Feb 21, 2011

Congratulations and thanks to Rosie O'Donnell. And wow!

Rosie O'Donnell, who lost her mother to cancer just before her 11th birthday and has been a longtime advocate for motherless daughters, will be getting her own talk show on Oprah's OWN network. In an interview reprinted in the Chicago Sun-Times she talks about learning about her mother's history for an episode of the NBC show "Who Do You Think You Are?"; starting a new talk show; and being a motherless daughter. She also gives a big and very generous shout-out for Motherless Daughters, and tells the story of how I tried to contact her more than 15 years ago when I was first writing the book.

I was a guest on Rosie's Sirius radio show about a year and a half ago, and she's incredibly warm and smart and plugged in to social issues. I think she's going to do a sensational job with her new TV show.

I'll reprint an excerpt from her interview below...although I'm always uncomfortable being self-promotional like this, I'm hoping it'll help some readers. And that's always the goal. You can read the whole interview with Rosie here.

You can also watch the episode of "Who Do You Think You Are?" right here. She finds another motherless daughter in her family's history--and lots else.

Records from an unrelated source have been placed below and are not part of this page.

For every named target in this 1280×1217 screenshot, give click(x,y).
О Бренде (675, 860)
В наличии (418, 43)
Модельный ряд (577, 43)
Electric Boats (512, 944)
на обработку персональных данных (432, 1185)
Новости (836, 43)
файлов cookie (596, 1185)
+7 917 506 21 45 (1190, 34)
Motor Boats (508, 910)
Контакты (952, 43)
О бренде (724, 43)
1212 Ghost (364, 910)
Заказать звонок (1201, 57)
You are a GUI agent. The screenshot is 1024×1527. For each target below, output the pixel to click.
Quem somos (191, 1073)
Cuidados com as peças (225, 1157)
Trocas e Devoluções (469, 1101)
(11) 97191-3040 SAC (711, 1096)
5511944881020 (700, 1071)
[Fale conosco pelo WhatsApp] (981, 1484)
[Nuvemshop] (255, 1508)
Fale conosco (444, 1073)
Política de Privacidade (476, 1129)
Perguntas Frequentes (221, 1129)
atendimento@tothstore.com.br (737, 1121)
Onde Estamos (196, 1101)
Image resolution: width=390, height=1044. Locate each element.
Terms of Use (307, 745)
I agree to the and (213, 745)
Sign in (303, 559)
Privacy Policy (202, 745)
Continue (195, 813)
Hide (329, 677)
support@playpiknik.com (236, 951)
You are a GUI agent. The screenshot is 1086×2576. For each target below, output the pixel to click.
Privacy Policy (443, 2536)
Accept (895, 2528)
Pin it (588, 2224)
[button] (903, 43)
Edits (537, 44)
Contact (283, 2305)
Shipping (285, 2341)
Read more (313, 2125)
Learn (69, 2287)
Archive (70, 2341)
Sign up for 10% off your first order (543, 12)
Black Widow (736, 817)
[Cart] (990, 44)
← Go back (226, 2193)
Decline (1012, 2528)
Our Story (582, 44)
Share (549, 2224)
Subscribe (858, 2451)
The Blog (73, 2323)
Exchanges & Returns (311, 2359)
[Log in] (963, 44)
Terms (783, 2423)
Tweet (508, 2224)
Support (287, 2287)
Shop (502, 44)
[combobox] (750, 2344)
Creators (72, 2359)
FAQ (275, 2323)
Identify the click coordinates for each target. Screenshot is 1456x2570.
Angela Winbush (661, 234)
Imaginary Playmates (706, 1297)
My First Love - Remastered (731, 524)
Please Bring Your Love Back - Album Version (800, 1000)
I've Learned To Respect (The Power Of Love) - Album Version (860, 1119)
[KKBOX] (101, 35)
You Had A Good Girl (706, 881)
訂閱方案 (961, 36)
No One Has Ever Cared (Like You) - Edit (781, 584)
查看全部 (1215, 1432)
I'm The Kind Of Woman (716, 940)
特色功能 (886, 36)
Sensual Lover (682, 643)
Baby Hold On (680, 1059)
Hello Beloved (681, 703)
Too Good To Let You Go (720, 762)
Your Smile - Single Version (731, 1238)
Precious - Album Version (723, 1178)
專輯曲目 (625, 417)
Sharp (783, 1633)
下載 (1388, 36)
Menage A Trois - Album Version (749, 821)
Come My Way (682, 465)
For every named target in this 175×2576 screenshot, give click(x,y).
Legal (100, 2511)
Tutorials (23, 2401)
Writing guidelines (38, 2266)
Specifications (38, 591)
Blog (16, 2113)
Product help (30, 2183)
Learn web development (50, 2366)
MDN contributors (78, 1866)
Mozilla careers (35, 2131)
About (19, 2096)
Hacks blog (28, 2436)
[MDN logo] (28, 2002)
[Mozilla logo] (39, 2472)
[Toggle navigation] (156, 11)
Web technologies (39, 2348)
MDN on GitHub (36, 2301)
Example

From "Genealogy show helps Rosie O'Donnell face mother's death" Chicago Sun-Times, February 17, 2011

O’Donnell was only 10 when she lost her beloved mom to cancer.
“Nobody mentioned my mother after she died in 1973. It was like Lord Voldemort. You couldn’t say the name,” she says. “Nobody said ‘mom’ in that house or ‘mommy’ or ‘mother’ from 1973 on. I always wanted to know who she was and what she felt like, and to have her and see her through a woman’s eyes as opposed to a child looking up to their mom.”
O’Donnell says fans approach her all the time to talk about losing mothers to cancer.
“I think no matter what age, when you lose your mom it’s your mommy,” she says. “I remember my friend Jeannie lost a mom who was in her 70s and a grandmother in her 90s and when her grandmother died, she kept calling out, ‘Mommy, mommy.’
“The bottom line is that everybody has that kind of natural, base, primal wound connection, and if it’s severed it becomes a permanent wound,” she says. “My wound is the mother-child connection. But I did find out that when you do search for your lost parent’s past that it does help heal it a little bit.”
O’Donnell has other advice.
“I’ve found that the most helpful thing I could tell anyone to do who has lost their mother is to get the Hope Edelman book Motherless Daughters: The Legacy of Loss,” she says. “When she wrote the book in ’95, she had written me and asked if I could do an interview. I remembered thinking it was going to be cue violin background music. You know, poor celebrities whose mothers have died when they were young. If I had known what that book was really going to be, I would have participated and I would have begun my healing so much earlier.”
The comedian says that as she ages, she also laments.
“It’s weird for me to be 49 years old, a decade more than she lived. I’m getting to things that she never did, like raising teenagers.
“In some ways, she’s lucky,” she jokes.
She sobers and adds, “I’m getting to experience it all, but I don’t have a mother to call and talk to about it.”

7 comments:

Anonymous said...

WOW-love your words and also Rosie's.

Allison Gilbert said...

For so long all of your fans have known what a pioneer you have been...I doubt there is one motherless daughter or motherless mother who has not been somehow strengthened by your words or generous sprit. It's only fitting Rosie has known this all along too!!! Congratulations!
-- Allison Gilbert

Anonymous said...

"Advocate for motherless daughters"? I didn't realize they were so oppressed. Sheesh.

Hope Edelman said...

Oppressed? That sounds a little dramatic, and wasn't what I meant. Someone who talks openly and publicly about a subject that girls were long encouraged to keep under wraps is an advocate in my mind. For more than 15 years Rosie's been talking about early mother loss and sharing her story with others so that those who haven't lost mothers understand the unique issues these girls face.

kario said...

I can't even begin to count the number of times I've recommended "Motherless Mothers" over the years. In fact, I loaned my own copy out and can't remember where it is...

I watched the Who Do You Think You Are segment with Rosie the other night and was moved to tears.

Unknown said...

To Anonymous-Yes, an advocate for motherless daughters. There is nothing oppressive that comes forward from that phrase. Perhaps you weren't one of us who experienced the loss of a mother. "Motherless Daughters" has helped many of us and Rosie's been a good voice as well.

MaryEllen said...

I love your book, it has helped me so much. I finally passed the magic number last year when I passed my Mom's age that she died. Unfortunately that was the year I got diagnosed with breast cancer myself. I vow to fight and win for us both.
Thank-you Hope and Rosie for speaking about a subjet that no one will.